> Serie di esercizi:
**1)** Rispondi in base al brano sull'aggravante per discriminazione sessuale:
(a) Dopo quale numero dell'articolo 61, comma 1, del codice penale andrebbe aggiunto il nuovo numero?
(b) Quale decreto-legge ha introdotto l'aggravante dell'odio razziale?
(c) Con quali tre qualifiche viene giudicato l'argomento della pregiudiziale di incostituzionalità?
**2)** Tra le righe che seguono il brano, trascrivi fedelmente quelle che partono dalla riga che contiene "The height and width of the screenshot is (512, 664)." e proseguono fino alla riga che contiene "Action: (140, 49)", entrambe incluse.
___ Brano riportato ___
Però, dando prova di grande buon senso, il testo era stato modificato, e prevedeva soltanto l’inserimento, all’articolo 61 c.p., di un’aggravante specifica; così il testo:
All’articolo 61, comma 1, del codice penale, dopo il numero 11-ter), è aggiunto il seguente: «11-quater) l’avere, nei delitti non colposi contro la vita e l’incolumità individuale, contro la personalità individuale, contro la libertà personale e contro la libertà morale, commesso il fatto per finalità inerenti all’orientamento o alla discriminazione sessuale della persona offesa dal reato».
Ora, su un testo del genere è stata sollevata pregiudiziale di incostituzionalità, motivando la richiesta con l’argomento che, approvando il testo in esame, si sarebbero introdotte disparità nei confronti di categorie non comprese nel testo. Traduco: se si prevedesse l’aggravante per chi commette alcuni reati con la motivazione dell’odio o della discriminazione sessuale, risulterebbero meno gravi i medesimi reati ove commessi, ad esempio, a danno di un eterosessuale. L’argomento è capzioso, giuridicamente falso, e stupido.
E’ capzioso, perché ogni aggravante non può che prevedere specifiche ipotesi, e lasciarne fuori altre. Così l’aggravante – scelgo, non a caso, la più simile – dell’odio razziale, introdotta dal D.L. n. 122/1993, convertito con modifica in legge n. 205/1993, che prevede come circostanza aggravante, appunto, quella che il fatto sia stato commesso "per finalità di discriminazione e di odio etnico, nazionale, razziale o religioso", evidentemente rende più grave un’aggressione se commessa per finalità di tal genere rispetto a una commessa per altri, pur deprecabili, motivi. Se ti accoltello perché voglio così esprimere il mio odio verso quelli della tua razza, o della tua religione, faccio qualcosa di peggio – per il nostro ordinamento – che se commettessi lo stesso reato per rubarti il portafogli. Perché lo stesso discorso non dovrebbe valere anche per le discriminazioni fondate sull’orientamento sessuale?
___ Righe estratte ___
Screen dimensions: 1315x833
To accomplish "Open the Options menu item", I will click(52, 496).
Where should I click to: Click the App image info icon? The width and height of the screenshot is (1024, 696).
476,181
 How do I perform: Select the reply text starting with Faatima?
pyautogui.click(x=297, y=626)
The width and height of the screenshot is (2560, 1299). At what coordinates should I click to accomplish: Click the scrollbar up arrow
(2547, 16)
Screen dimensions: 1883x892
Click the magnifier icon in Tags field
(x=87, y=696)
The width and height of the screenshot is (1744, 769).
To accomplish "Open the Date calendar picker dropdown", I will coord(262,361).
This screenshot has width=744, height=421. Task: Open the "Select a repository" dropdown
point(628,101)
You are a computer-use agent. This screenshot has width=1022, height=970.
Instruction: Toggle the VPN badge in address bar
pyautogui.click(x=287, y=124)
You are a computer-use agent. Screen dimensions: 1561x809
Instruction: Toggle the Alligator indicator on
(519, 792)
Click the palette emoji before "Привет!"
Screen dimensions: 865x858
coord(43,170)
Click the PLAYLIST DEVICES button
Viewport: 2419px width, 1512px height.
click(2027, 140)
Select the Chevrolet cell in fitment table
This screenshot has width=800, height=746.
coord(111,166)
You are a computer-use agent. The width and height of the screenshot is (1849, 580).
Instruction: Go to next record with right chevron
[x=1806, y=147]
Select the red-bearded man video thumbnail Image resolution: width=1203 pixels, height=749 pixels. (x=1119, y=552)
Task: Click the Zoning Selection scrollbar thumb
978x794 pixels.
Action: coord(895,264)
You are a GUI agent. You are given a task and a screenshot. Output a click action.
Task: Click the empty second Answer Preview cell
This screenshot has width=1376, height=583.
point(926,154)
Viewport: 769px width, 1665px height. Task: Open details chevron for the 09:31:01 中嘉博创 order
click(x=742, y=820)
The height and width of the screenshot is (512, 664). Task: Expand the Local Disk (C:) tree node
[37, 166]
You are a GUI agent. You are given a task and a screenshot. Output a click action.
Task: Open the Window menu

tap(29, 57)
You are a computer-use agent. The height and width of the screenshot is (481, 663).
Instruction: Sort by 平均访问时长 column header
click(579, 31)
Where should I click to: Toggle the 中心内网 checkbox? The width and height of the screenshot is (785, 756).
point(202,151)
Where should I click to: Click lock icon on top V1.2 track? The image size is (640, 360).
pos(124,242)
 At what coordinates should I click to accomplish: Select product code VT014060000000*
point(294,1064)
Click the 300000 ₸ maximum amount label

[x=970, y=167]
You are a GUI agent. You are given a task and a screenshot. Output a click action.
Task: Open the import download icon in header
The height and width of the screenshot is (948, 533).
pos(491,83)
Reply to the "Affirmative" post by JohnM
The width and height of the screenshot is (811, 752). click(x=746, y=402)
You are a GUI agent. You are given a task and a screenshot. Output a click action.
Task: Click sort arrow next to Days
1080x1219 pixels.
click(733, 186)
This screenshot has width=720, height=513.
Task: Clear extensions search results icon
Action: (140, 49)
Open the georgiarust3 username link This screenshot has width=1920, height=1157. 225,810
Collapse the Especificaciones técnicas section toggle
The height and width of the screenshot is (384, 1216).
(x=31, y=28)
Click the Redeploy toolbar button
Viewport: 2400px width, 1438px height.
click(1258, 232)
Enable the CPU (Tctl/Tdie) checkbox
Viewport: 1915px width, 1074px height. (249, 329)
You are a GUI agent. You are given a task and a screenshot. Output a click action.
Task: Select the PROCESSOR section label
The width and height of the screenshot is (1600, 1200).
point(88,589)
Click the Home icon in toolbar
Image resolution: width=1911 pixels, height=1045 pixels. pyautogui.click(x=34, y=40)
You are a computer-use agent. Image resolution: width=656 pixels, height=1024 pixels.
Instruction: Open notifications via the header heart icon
___
> Risultati degli esercizi:
**1)**
(a) Dopo il numero 11-ter).
(b) Il D.L. n. 122/1993, convertito con modifica in legge n. 205/1993.
(c) Capzioso, giuridicamente falso e stupido.

**2)**
The height and width of the screenshot is (512, 664). Task: Expand the Local Disk (C:) tree node
[37, 166]
You are a GUI agent. You are given a task and a screenshot. Output a click action.
Task: Open the Window menu

tap(29, 57)
You are a computer-use agent. The height and width of the screenshot is (481, 663).
Instruction: Sort by 平均访问时长 column header
click(579, 31)
Where should I click to: Toggle the 中心内网 checkbox? The width and height of the screenshot is (785, 756).
point(202,151)
Where should I click to: Click lock icon on top V1.2 track? The image size is (640, 360).
pos(124,242)
 At what coordinates should I click to accomplish: Select product code VT014060000000*
point(294,1064)
Click the 300000 ₸ maximum amount label

[x=970, y=167]
You are a GUI agent. You are given a task and a screenshot. Output a click action.
Task: Open the import download icon in header
The height and width of the screenshot is (948, 533).
pos(491,83)
Reply to the "Affirmative" post by JohnM
The width and height of the screenshot is (811, 752). click(x=746, y=402)
You are a GUI agent. You are given a task and a screenshot. Output a click action.
Task: Click sort arrow next to Days
1080x1219 pixels.
click(733, 186)
This screenshot has width=720, height=513.
Task: Clear extensions search results icon
Action: (140, 49)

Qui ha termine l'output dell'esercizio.